> **RAW DATA**
▼

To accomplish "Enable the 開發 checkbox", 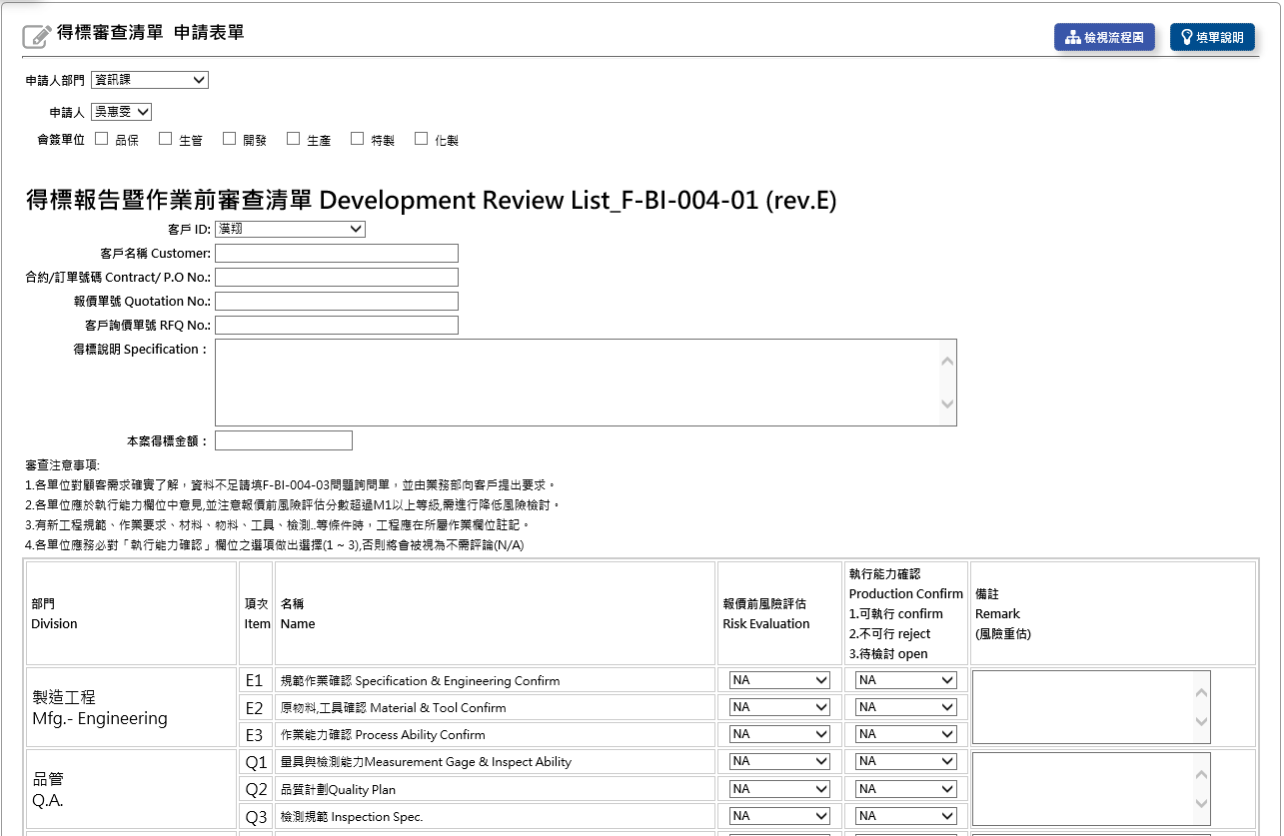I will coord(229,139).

▲
▼

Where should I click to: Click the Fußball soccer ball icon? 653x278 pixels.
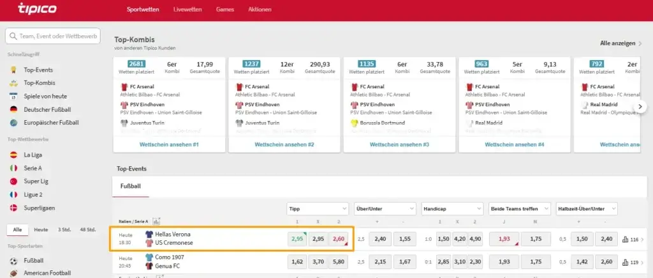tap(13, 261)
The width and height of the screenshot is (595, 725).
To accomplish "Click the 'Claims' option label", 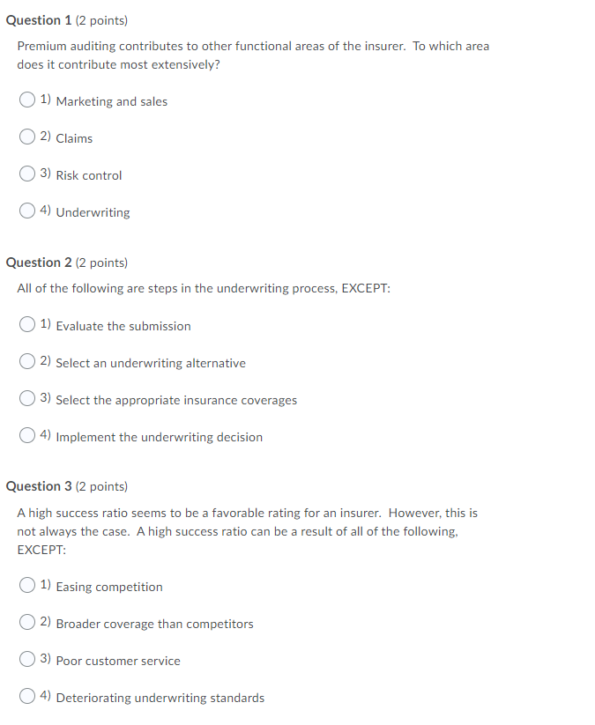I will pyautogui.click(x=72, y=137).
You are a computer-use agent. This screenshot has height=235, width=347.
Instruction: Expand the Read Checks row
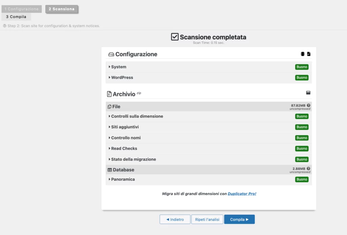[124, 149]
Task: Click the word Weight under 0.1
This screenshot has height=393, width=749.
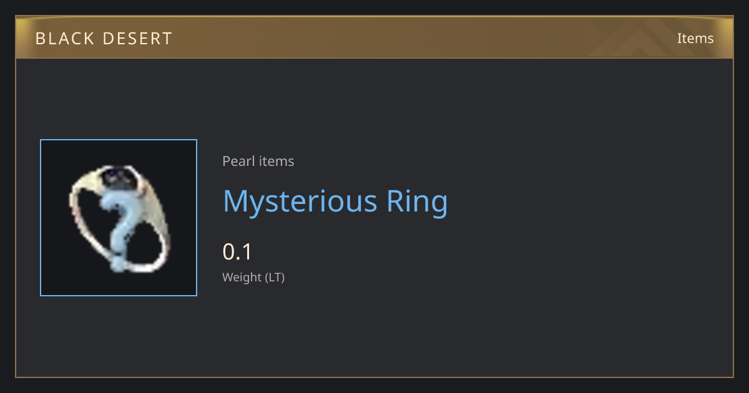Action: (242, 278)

▲
▼

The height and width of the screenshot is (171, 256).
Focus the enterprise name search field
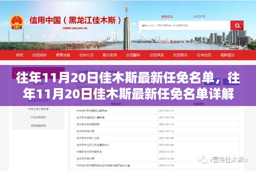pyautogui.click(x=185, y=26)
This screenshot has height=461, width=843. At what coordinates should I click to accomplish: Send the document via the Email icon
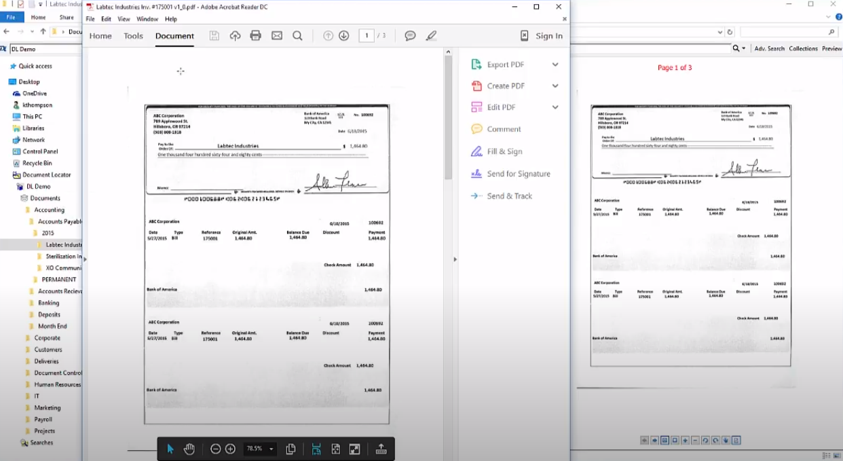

▲

> **EXERCISE**
From the entries above, copy exactly the lines starting at the one with "Focus the enterprise name search field" and stopping at the one with "This screenshot has height=461, width=843.", keeping both ends. Drop the pictures.

> **TASK ANSWER**
Focus the enterprise name search field
pyautogui.click(x=185, y=26)
This screenshot has height=461, width=843. At what coordinates should I click to accomplish: Send the document via the Email icon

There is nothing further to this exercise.